**Description of the task**
Skip all pictures; return exactly the lines from the one containing "This screenshot has height=648, width=1340." through the end of the data.

━━━━━━━━━━━━━━━━━━━━

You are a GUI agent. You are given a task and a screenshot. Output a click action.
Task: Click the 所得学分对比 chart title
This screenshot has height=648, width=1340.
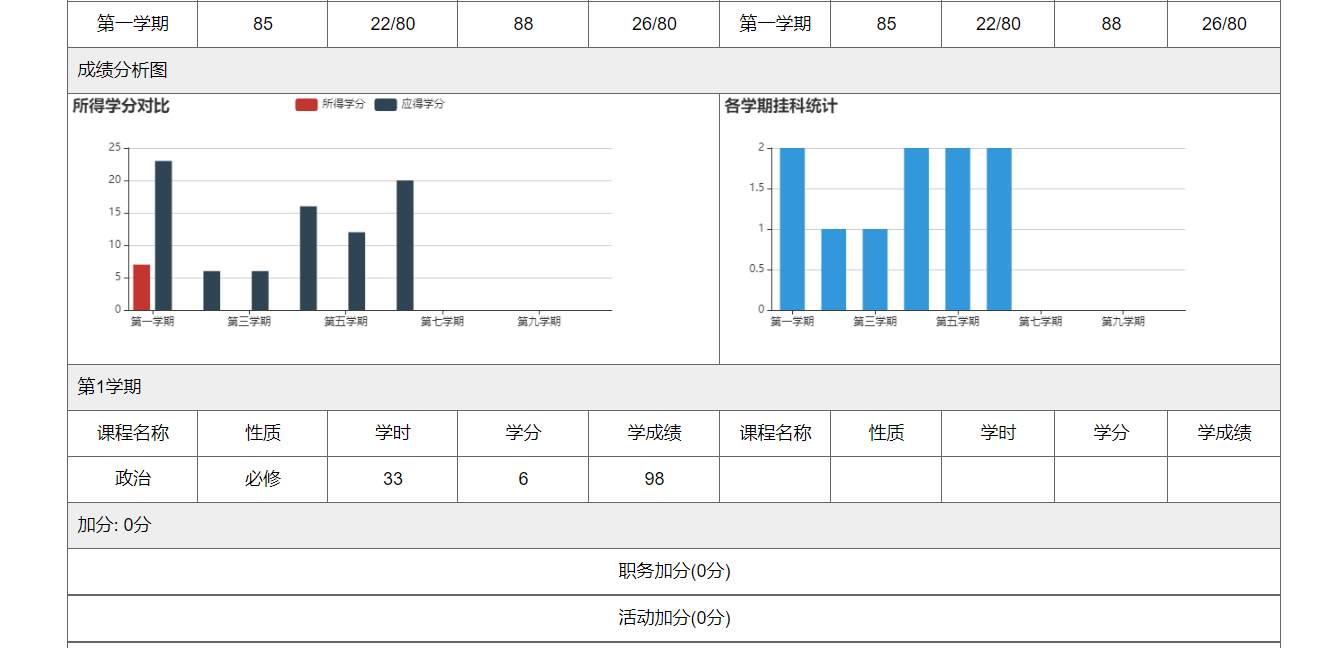tap(121, 106)
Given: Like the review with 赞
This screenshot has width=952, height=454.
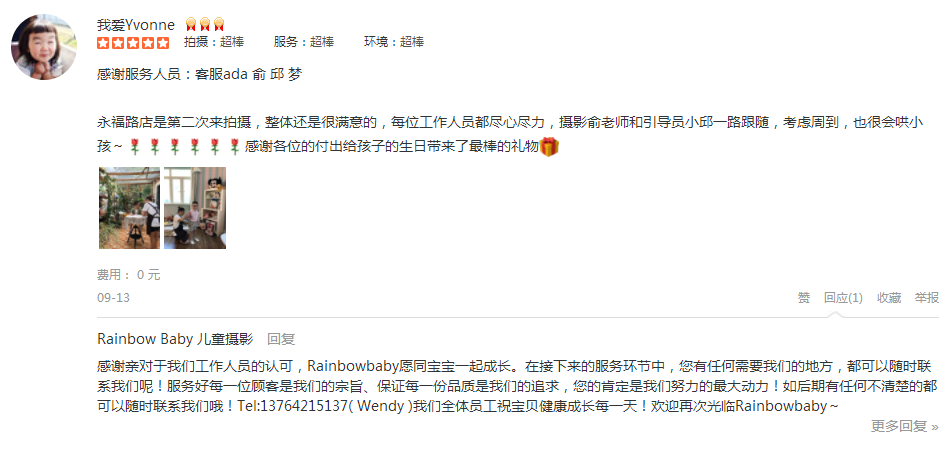Looking at the screenshot, I should tap(803, 298).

━━━━━━━━━━━━━━━━━━━━

**Exercise output**
This screenshot has height=648, width=1340.
tap(121, 106)
Given: Like the review with 赞
This screenshot has width=952, height=454.
Looking at the screenshot, I should tap(803, 298).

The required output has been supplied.